━━━━━ Source text

Destroy this temple and I will raise it in three days

“Destroy this temple and I will raise it in three days,...”:  A Sermon for the Third Sunday of Lent

Texts:  Exodus 20.1-17

            1 Cor. 1.18-25

            John 2.13-22

            + In the name of God:  Father, Son and Holy Spirit. Amen.

            A colleague of mine has told the story of a conversation she overheard in a jewelry shop.  A woman had come in looking for a cross and the sales assistant was trying very hard to be helpful.  She brought out all the plain crosses, both gold and silver.  And then she showed the woman shopper the more ornate crosses, again in both gold and silver.  As she pointed out some of the more notable of the ornate crosses, she came to one and said, “And this one has a little man on it!”  She obviously did not know who that “little man” was supposed to be!  And if she did not know that the “little man” was Jesus, then it follows she had no understanding what a cross is or, more to the point, what a cross was.  For that shop keeper it was just a decoration, a piece of jewelry, an item of merchandise.

━━━━━━━━━━
━━━━━ Information supplied

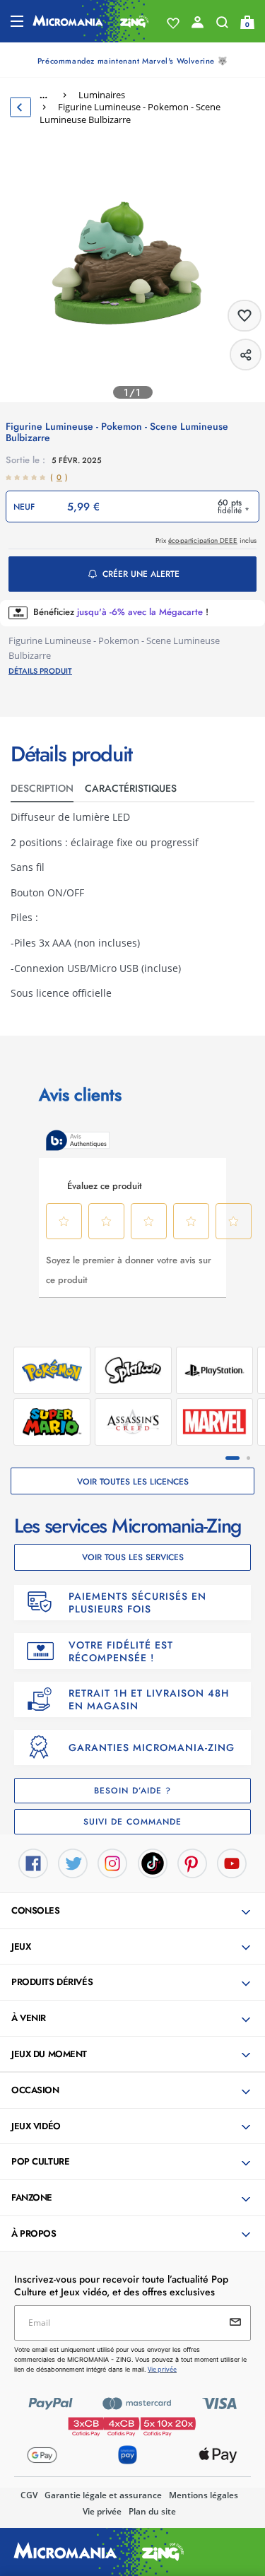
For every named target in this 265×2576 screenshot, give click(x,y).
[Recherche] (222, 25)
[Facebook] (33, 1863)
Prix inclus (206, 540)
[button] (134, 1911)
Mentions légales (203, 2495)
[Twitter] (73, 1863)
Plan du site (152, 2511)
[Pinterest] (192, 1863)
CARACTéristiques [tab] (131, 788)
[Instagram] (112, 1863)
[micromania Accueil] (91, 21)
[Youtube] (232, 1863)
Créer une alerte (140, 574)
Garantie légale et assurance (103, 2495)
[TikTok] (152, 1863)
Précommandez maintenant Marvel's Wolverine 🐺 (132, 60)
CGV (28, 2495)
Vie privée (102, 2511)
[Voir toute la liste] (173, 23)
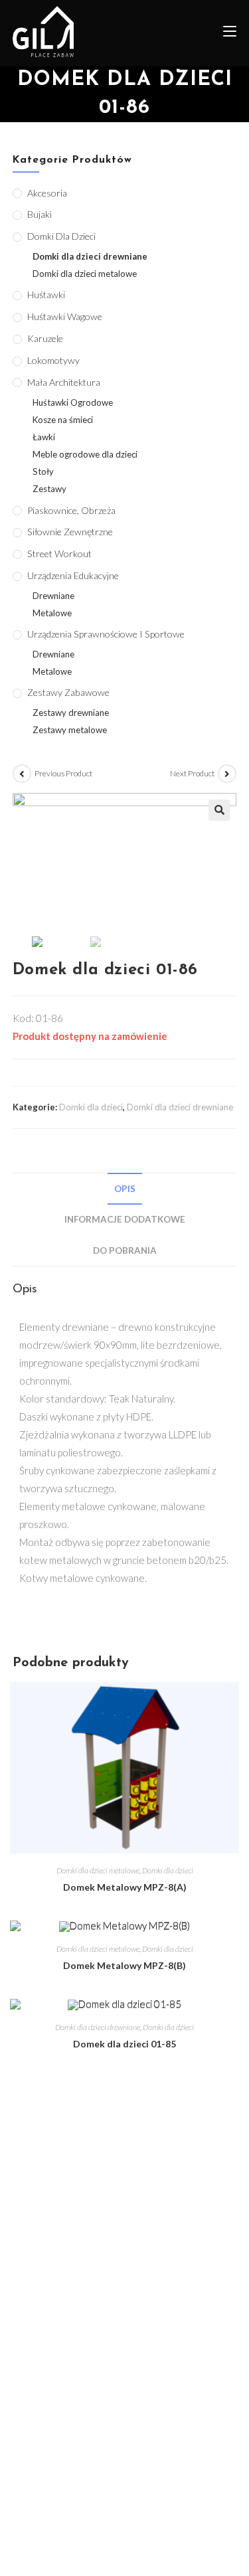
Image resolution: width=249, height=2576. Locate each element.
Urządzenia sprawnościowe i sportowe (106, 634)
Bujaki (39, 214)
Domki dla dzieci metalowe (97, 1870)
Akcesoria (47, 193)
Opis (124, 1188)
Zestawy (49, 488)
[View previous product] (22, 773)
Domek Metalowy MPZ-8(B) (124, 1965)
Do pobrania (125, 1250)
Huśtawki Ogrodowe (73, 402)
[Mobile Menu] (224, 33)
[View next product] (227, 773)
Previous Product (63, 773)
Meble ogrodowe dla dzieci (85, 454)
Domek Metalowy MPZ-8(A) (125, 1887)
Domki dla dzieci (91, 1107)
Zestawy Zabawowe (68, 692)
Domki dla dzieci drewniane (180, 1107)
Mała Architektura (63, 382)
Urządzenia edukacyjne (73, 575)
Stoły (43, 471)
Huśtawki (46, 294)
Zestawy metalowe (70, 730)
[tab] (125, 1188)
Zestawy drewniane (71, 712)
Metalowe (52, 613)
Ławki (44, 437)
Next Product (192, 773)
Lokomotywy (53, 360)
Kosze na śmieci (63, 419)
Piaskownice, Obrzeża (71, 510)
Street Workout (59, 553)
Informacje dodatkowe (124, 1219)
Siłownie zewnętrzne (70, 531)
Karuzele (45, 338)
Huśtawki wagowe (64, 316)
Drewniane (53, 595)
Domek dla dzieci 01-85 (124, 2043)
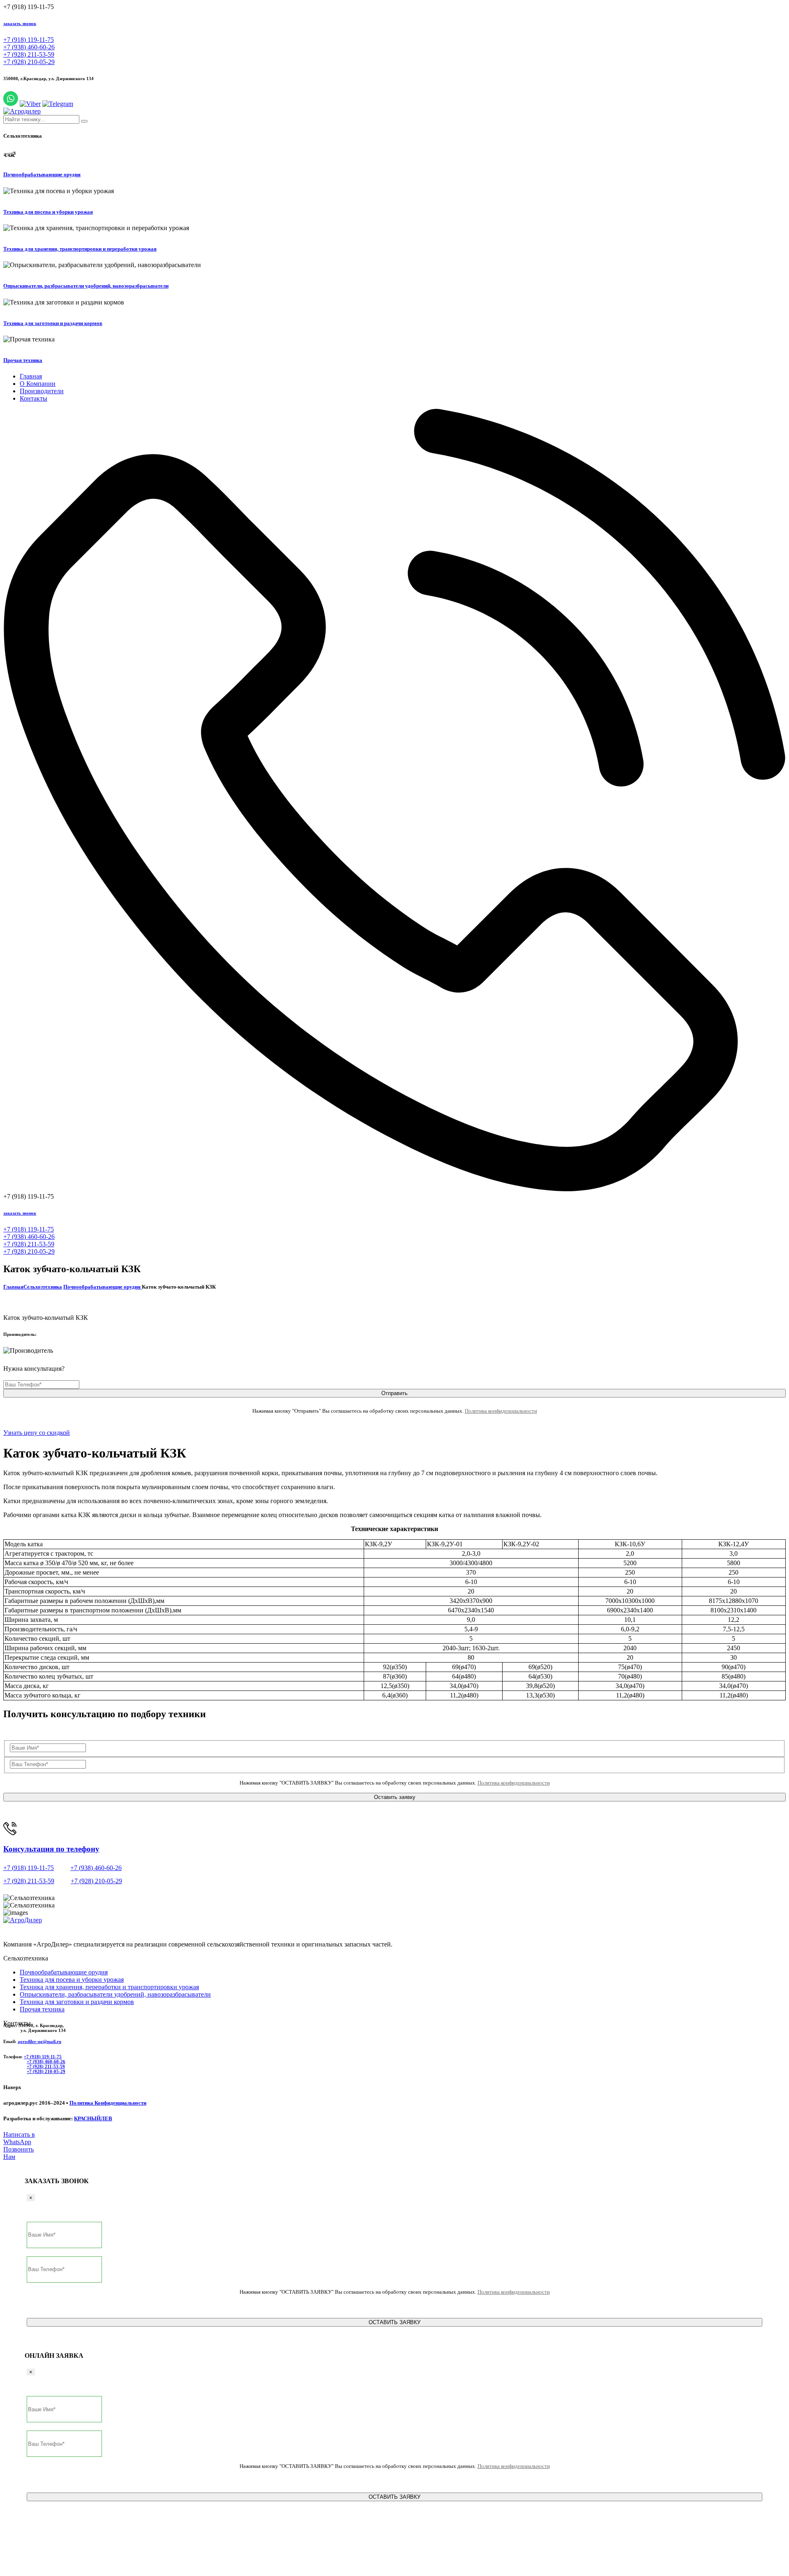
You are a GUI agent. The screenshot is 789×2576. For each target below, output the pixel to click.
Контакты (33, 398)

━━━━━━━━━━
━━━━━ Information supplied

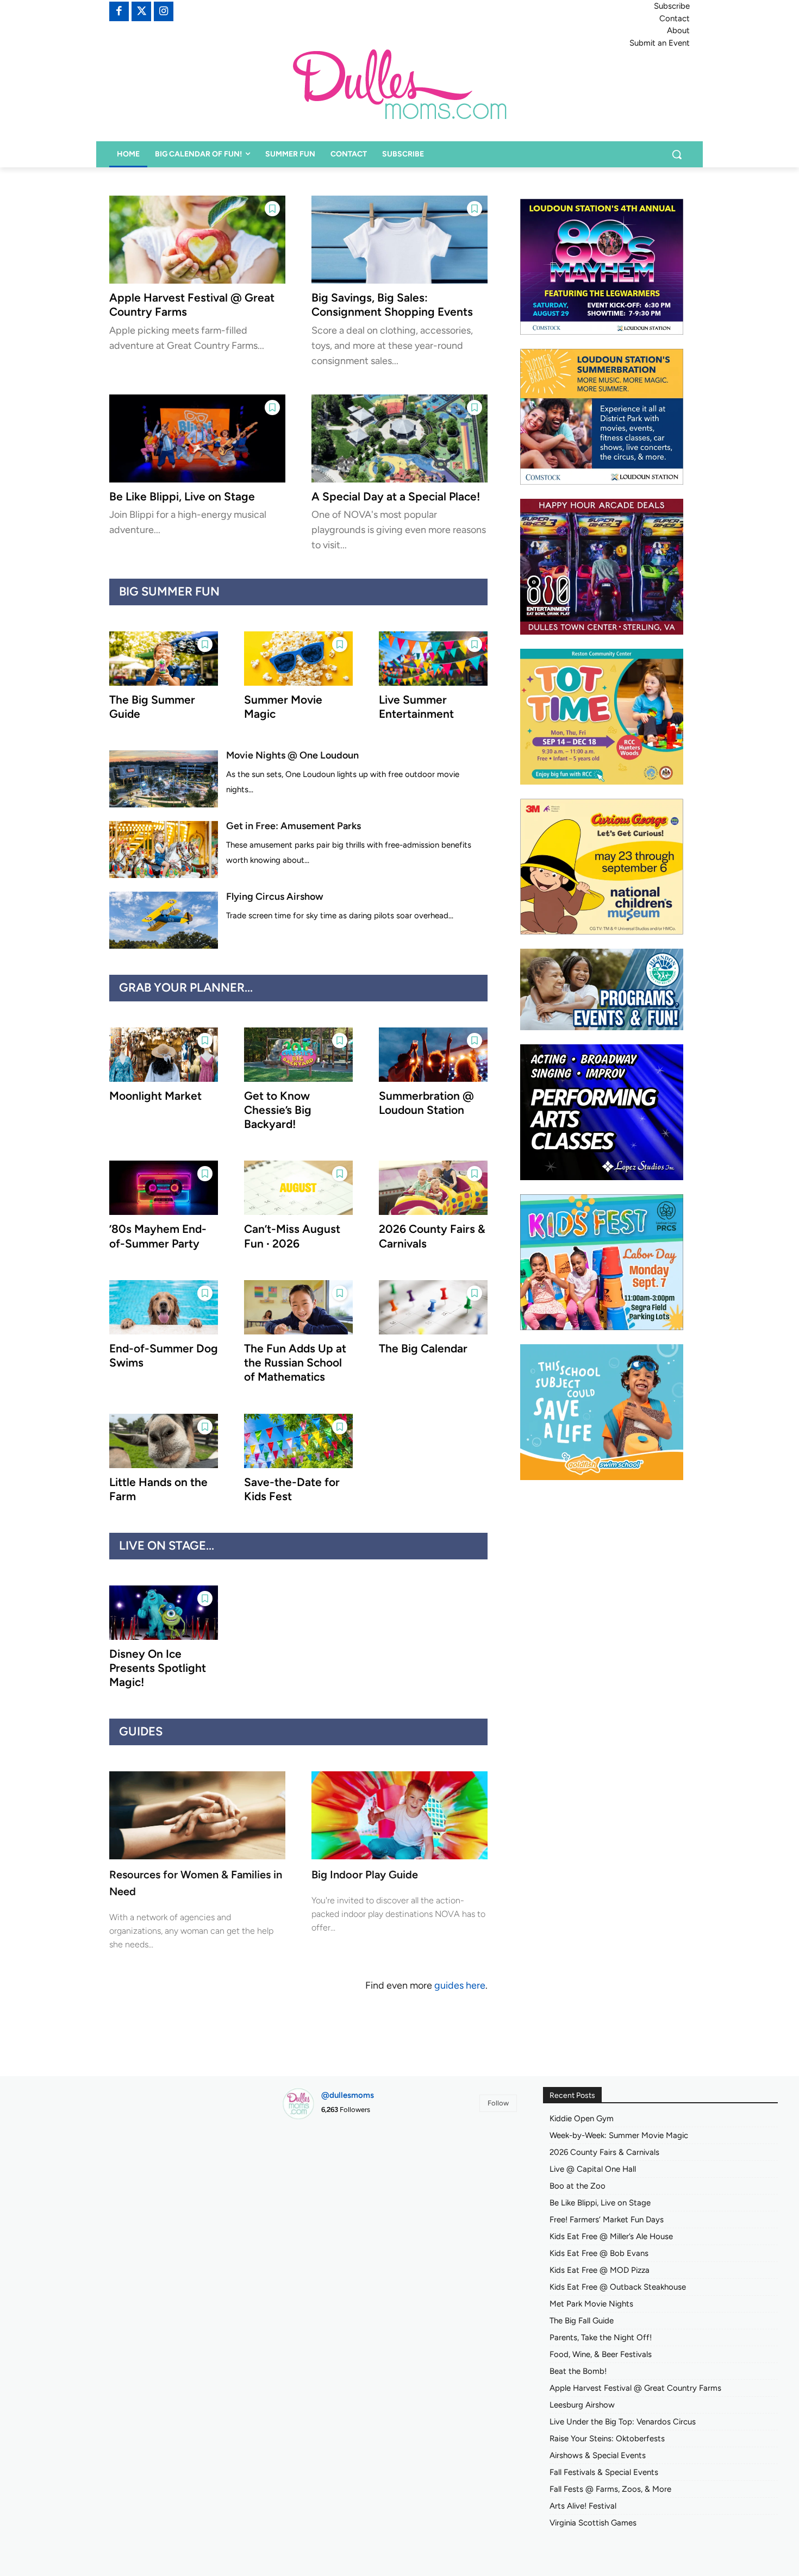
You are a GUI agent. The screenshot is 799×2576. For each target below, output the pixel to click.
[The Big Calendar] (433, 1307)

━━━━━━━━━━

Directions:
1. Write out the part of the sermon that opens with the words containing "A colleague of" and closes with "item of merchandise.".
2. In the records, take the part that opens with the line containing "[View previous product] (22, 773)" and closes with the line containing "Next Product (192, 773)", both lines included. Write out only those lines, each multiplied by 0.4 in its answer coordinates and rounded to whole numbers with halves rounded up, and leave everything else on each line unchanged.

Responses to the tasks:
1.
A colleague of mine has told the story of a conversation she overheard in a jewelry shop.  A woman had come in looking for a cross and the sales assistant was trying very hard to be helpful.  She brought out all the plain crosses, both gold and silver.  And then she showed the woman shopper the more ornate crosses, again in both gold and silver.  As she pointed out some of the more notable of the ornate crosses, she came to one and said, “And this one has a little man on it!”  She obviously did not know who that “little man” was supposed to be!  And if she did not know that the “little man” was Jesus, then it follows she had no understanding what a cross is or, more to the point, what a cross was.  For that shop keeper it was just a decoration, a piece of jewelry, an item of merchandise.

2.
[View previous product] (9, 309)
Domek Metalowy MPZ-8(B) (50, 786)
Do pobrania (50, 500)
Huśtawki Ogrodowe (29, 161)
[Mobile Menu] (90, 13)
[View next product] (91, 309)
Previous Product (25, 309)
Meble ogrodowe dla dzieci (34, 182)
Domek Metalowy MPZ-8(A) (50, 755)
Domki dla dzieci (36, 443)
Zestawy Zabawowe (27, 277)
Domki dla dzieci drewniane (72, 443)
Mała Architektura (25, 153)
Urządzenia edukacyjne (29, 230)
Stoły (17, 188)
Huśtawki (18, 118)
Zestawy metalowe (28, 292)
[tab] (50, 475)
Zestawy drewniane (28, 285)
Metalowe (21, 245)
Ławki (18, 175)
Next Product (77, 309)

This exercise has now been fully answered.